▶ **What the task requires**:
From the text on MongoDB distributed transactions, return word for word the passage starting at "MongoDB Distributed Transactions" and ending at "your MongoDB infrastructure.".

--- Start Text shown ---

MongoDB Distributed Transactions
Introduction
In modern applications, data often spans across multiple servers or even data centers to ensure scalability and availability. MongoDB's distributed transactions enable you to maintain data integrity across multiple documents, collections, and even database servers—providing ACID guarantees in a distributed environment.
Distributed transactions in MongoDB build upon the single-replica-set transaction capabilities but extend them to operate across multiple shards in a sharded cluster or across multiple replica sets. This is particularly valuable when your application needs to make related changes to data that is spread across your MongoDB infrastructure.
Prerequisites
Before diving into distributed transactions, ensure you have:
- MongoDB 4.2 or later
- A basic understanding of MongoDB transactions
- Familiarity with MongoDB sharding concepts
Understanding Distributed Transactions in MongoDB
What Makes Transactions "Distributed"?
A transaction becomes "distributed" when it spans:
- Multiple shards in a sharded cluster
- Multiple replica sets that aren't part of a sharding configuration
How Distributed Transactions Work
Distributed transactions in MongoDB implement a two-phase commit protocol:
- Prepare Phase: The transaction coordinator asks all participants to prepare for commit
- Commit Phase: If all participants agree, the coordinator commits the changes
This ensures either all operations succeed together or none of them do, maintaining data consistency across your distributed system.

--- End Text shown ---
--- Start Given material ---

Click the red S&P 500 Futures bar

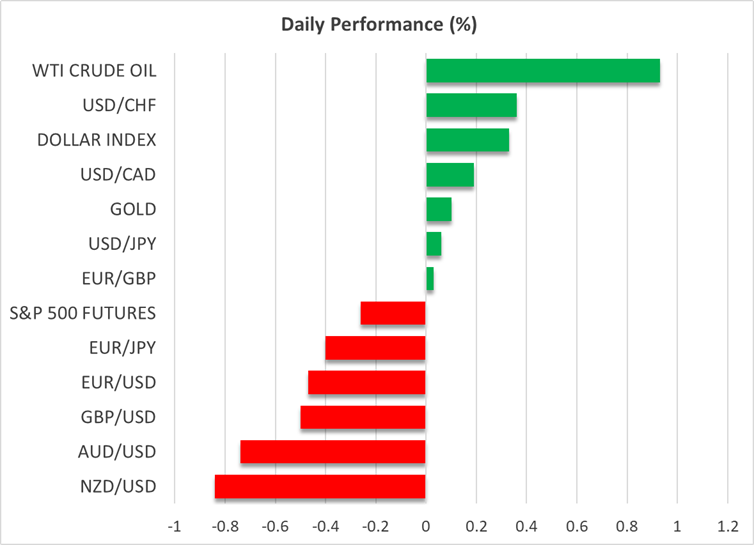pos(393,314)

--- End Given material ---

▶ **Result of this exercise**:
MongoDB Distributed Transactions
Introduction
In modern applications, data often spans across multiple servers or even data centers to ensure scalability and availability. MongoDB's distributed transactions enable you to maintain data integrity across multiple documents, collections, and even database servers—providing ACID guarantees in a distributed environment.
Distributed transactions in MongoDB build upon the single-replica-set transaction capabilities but extend them to operate across multiple shards in a sharded cluster or across multiple replica sets. This is particularly valuable when your application needs to make related changes to data that is spread across your MongoDB infrastructure.